• **WHAT TO PRODUCE**: Count the lines in the records below that contain the string "Instruction", with case counting, and reply with the number alone.

— start THE DATA —

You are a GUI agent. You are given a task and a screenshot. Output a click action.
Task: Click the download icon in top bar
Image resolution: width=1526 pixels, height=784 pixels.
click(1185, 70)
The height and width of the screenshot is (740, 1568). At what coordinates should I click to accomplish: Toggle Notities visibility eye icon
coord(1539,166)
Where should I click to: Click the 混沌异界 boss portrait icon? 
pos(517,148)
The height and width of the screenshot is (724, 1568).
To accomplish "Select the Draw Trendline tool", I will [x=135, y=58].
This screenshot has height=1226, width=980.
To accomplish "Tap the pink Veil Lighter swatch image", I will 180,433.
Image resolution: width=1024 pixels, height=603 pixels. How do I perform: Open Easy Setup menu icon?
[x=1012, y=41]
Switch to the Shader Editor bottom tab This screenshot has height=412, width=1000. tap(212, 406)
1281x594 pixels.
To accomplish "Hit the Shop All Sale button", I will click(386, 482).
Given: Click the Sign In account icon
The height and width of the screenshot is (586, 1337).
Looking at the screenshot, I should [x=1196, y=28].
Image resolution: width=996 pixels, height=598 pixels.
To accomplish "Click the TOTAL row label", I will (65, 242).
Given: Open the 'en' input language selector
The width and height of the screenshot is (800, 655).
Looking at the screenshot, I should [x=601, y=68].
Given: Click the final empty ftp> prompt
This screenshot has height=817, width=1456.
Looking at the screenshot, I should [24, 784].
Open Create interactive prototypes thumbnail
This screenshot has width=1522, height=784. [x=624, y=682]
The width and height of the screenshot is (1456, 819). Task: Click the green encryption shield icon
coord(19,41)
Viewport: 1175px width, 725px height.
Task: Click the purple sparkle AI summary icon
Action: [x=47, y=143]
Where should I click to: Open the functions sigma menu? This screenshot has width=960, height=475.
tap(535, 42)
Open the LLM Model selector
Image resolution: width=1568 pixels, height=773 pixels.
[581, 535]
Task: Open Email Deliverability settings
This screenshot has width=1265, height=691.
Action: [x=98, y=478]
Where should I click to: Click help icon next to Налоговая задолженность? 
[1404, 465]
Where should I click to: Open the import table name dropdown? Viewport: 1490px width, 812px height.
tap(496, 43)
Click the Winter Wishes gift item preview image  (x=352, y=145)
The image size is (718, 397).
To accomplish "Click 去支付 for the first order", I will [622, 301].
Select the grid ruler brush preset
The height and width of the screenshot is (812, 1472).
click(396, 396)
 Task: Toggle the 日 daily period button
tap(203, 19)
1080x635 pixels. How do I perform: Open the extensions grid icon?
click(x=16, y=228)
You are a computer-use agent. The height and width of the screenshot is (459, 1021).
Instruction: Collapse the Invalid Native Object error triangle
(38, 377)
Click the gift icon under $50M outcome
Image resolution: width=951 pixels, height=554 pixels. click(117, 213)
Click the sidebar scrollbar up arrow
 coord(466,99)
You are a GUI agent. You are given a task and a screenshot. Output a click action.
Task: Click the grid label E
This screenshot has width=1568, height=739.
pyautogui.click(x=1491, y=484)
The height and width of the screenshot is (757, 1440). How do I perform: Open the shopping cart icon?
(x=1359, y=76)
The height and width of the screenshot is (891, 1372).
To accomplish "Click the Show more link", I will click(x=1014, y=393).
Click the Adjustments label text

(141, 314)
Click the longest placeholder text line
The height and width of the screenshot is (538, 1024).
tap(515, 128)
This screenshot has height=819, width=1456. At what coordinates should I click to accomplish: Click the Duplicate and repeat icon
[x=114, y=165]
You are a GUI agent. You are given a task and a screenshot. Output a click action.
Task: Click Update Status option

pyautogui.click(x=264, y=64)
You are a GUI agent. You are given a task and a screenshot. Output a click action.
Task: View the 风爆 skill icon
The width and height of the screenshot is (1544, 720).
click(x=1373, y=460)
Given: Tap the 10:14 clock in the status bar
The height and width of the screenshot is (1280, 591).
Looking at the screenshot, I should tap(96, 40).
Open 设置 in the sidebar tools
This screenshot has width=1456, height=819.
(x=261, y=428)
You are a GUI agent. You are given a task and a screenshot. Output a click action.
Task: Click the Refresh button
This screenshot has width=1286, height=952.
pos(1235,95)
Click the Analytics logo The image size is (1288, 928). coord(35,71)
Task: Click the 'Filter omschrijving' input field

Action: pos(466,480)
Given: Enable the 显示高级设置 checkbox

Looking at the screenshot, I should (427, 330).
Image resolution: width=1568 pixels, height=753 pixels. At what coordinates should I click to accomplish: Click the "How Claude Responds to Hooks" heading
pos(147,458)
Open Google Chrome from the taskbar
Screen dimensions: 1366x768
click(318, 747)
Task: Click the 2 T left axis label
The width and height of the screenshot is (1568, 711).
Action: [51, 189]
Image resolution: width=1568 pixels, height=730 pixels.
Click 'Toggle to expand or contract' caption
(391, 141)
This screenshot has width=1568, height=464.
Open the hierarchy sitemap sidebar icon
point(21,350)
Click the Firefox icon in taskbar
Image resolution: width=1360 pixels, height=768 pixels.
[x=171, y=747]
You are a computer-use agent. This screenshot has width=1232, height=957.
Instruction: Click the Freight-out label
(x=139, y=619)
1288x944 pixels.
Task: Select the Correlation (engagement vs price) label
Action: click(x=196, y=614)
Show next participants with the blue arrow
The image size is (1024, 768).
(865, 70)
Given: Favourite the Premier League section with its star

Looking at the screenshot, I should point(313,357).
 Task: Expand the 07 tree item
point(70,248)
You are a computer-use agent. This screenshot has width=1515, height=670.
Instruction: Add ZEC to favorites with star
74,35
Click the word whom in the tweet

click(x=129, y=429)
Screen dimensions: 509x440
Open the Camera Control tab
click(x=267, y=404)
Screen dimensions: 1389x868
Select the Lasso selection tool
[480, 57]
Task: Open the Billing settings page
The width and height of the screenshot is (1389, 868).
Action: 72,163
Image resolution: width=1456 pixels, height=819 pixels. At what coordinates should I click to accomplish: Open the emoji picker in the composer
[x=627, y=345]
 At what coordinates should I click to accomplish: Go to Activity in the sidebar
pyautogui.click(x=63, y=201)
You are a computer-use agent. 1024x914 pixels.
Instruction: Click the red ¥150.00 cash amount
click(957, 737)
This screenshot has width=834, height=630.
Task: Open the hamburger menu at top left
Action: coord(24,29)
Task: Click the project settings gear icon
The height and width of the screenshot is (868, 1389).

— end THE DATA —

• **REPLY**: 4